▶ **Description of the task**:
What the answer must contain is every line of the records, exactly, with no pictures.

#### Records for this task ####

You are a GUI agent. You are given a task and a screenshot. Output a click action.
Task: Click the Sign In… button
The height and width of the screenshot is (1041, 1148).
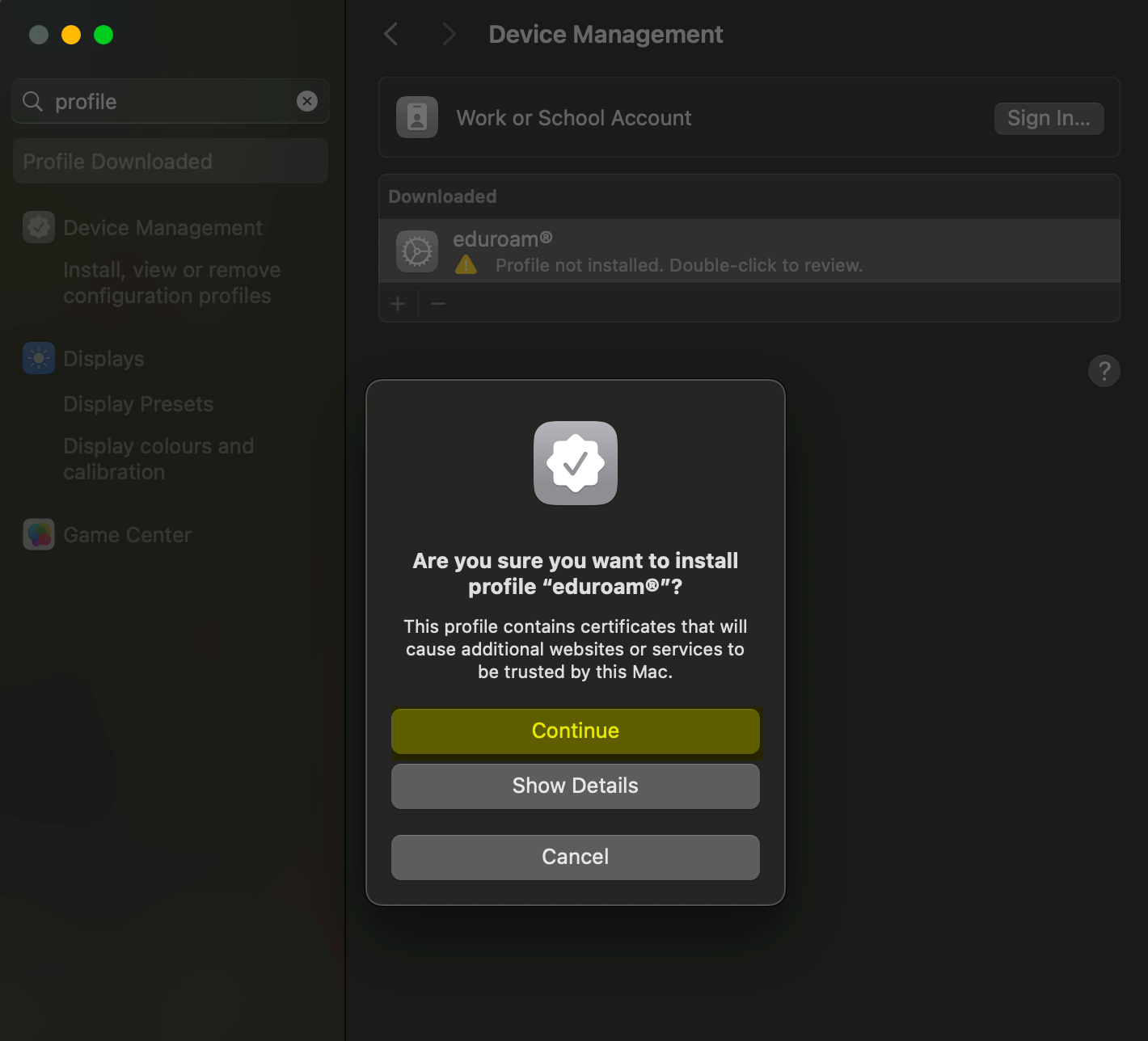(x=1048, y=119)
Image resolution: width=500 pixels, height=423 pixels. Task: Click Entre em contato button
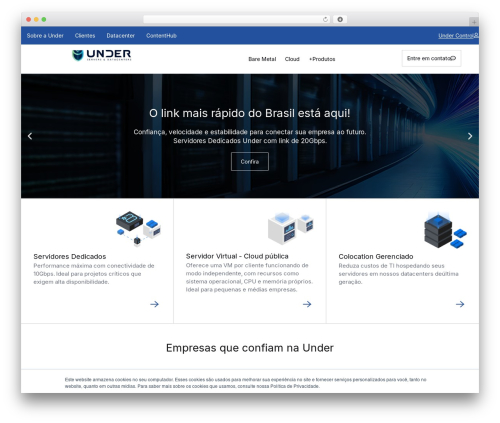click(431, 58)

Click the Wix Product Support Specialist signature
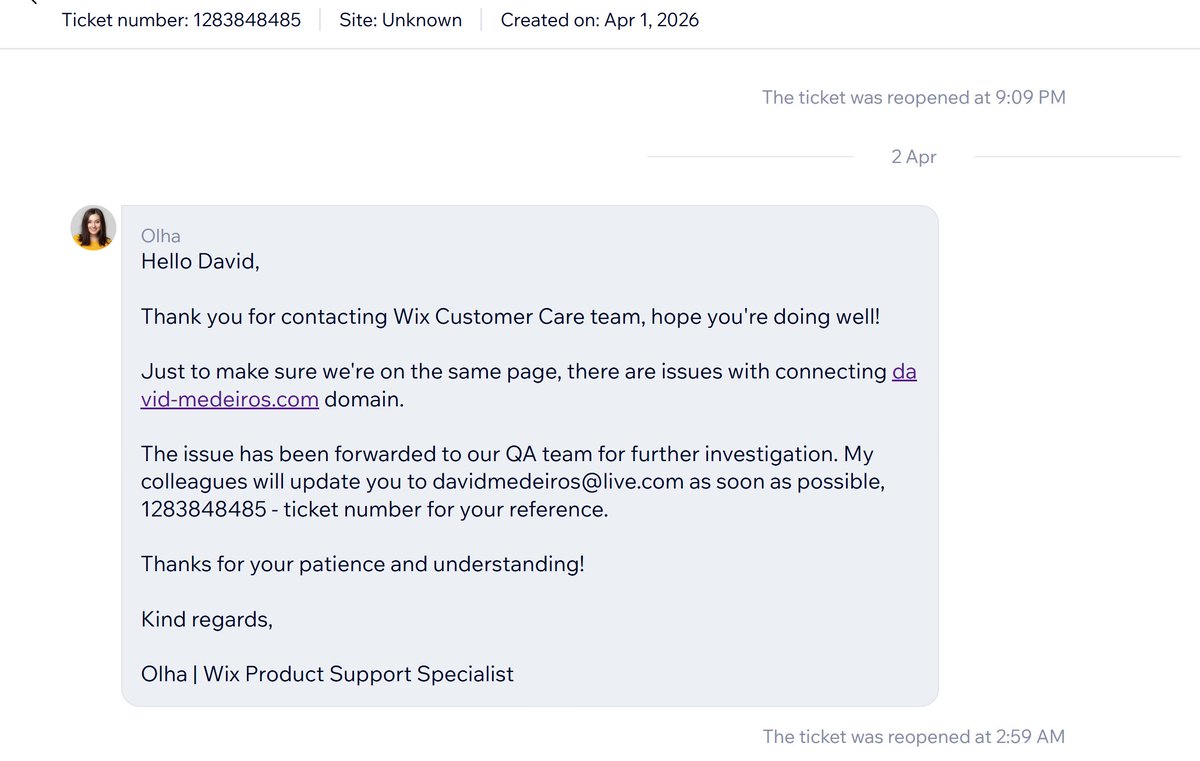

####

▶ **Response to the task**:
You are a GUI agent. You are given a task and a screenshot. Output a click action.
Task: Click the Sign In… button
The height and width of the screenshot is (1041, 1148).
(x=1048, y=119)
Image resolution: width=500 pixels, height=423 pixels. Task: Click Entre em contato button
click(431, 58)

Click the Wix Product Support Specialist signature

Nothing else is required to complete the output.